El otro acribillado era Alfredo Moreira Chávez, de 30. Ambos llegaron con dos mujeres al bar Tekila en una camioneta Mazda doble cabina, con placas MGD-951. En el interior del local se saludaron con tres individuos que minutos después les dispararon por la espalda, cuatro tiros a cada uno.
Los asesinos huyeron en una camioneta doble cabina ploma y en un taxi, según informaron testigos. “Las cervezas cayeron, uno de los que disparó se saludó con los asesinados y salió con los otros sujetos que eran jóvenes, tenían unos 22 años”, contó un empleado del local.
Las acompañantes también huyeron del sitio. Palma y Moreira eran amigos y tenían por costumbre dirigirse a Jaramijó para beber en los bares de este cantón, ubicado a diez minutos de Manta.
Ambos laboraban como comerciantes de pescado. Moreira vivía en el barrio San Agustín y Palma en San Pedro.
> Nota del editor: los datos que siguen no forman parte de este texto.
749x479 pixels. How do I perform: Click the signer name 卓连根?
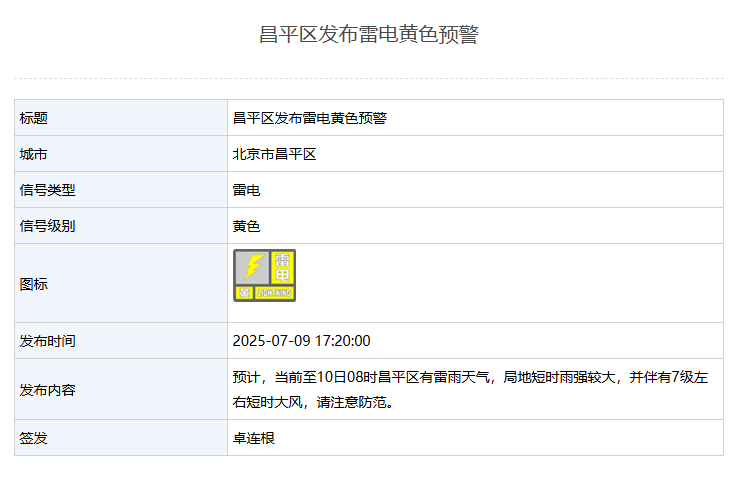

Los asesinatos ocurrieron a las 16:40, pero recién a las 19:00 se inició el traslado de los cadáveres a la funeraria Santa Marianita, en Manta.
Durante ese lapso llegaron los familiares de las víctimas, quienes reconocieron el carro en el que se movilizaban, pues estaba aparcado afuera del establecimiento.
Ellos se concentraron en el pasillo del bar, donde se lamentaron por los crímenes de sus parientes. Incluso uno de los familiares lanzó agua a la multitud, entre la que se escuchaban risas.